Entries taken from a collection
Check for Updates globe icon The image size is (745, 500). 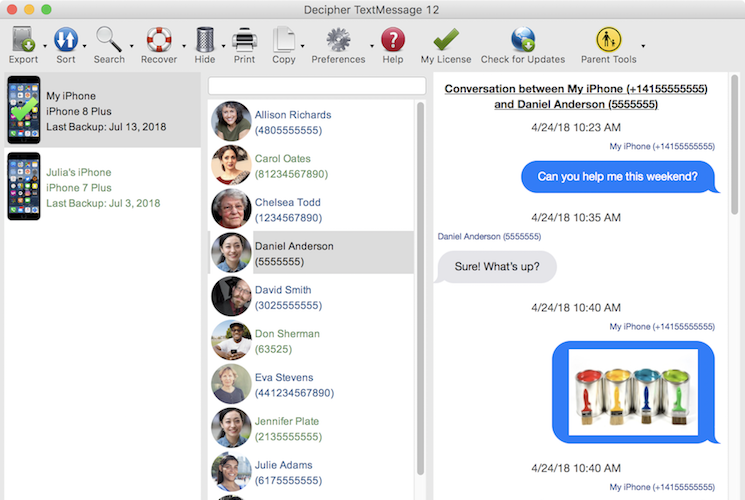pyautogui.click(x=522, y=40)
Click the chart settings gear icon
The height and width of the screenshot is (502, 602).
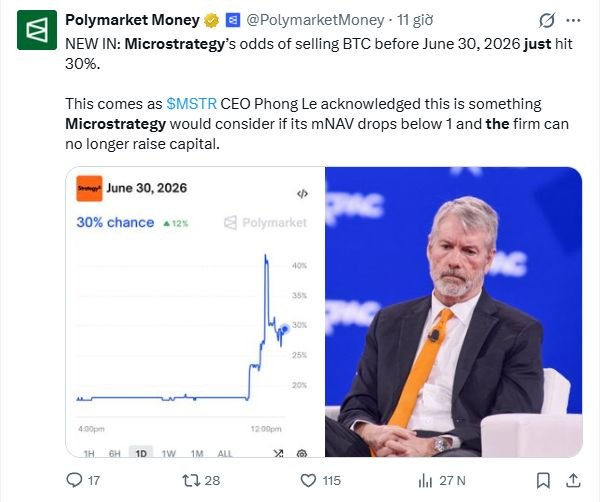(302, 452)
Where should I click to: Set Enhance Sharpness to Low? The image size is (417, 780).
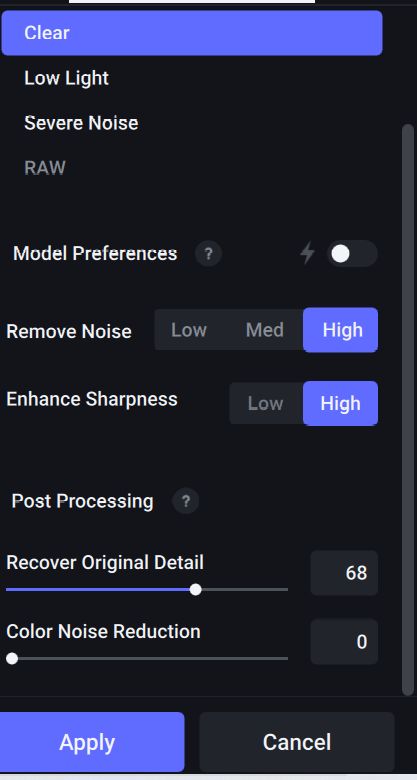266,403
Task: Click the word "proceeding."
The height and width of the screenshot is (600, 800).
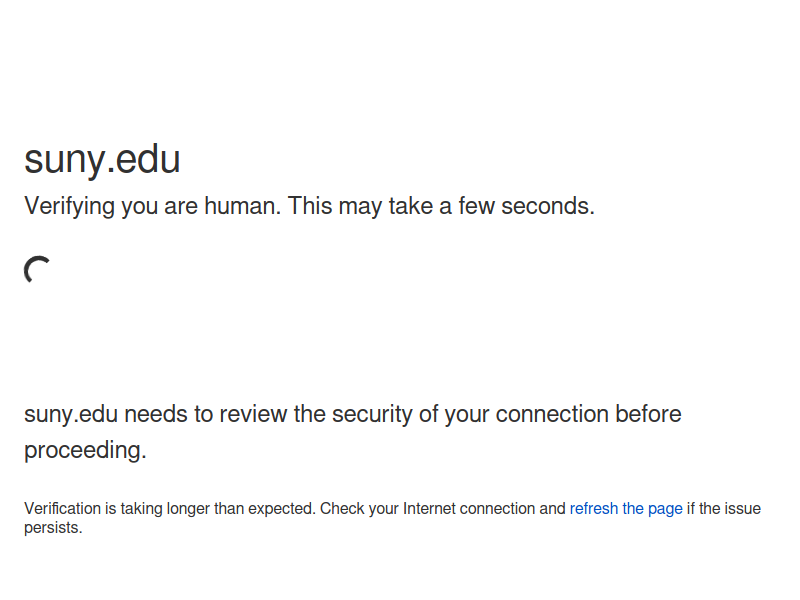Action: coord(85,451)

Task prompt:
Please write out, word for word, each line from the one with "Task: Click the" to the last line of the data, keeping both ends and omitting pictures.

Expected answer:
Task: Click the word "proceeding."
The height and width of the screenshot is (600, 800).
Action: coord(85,451)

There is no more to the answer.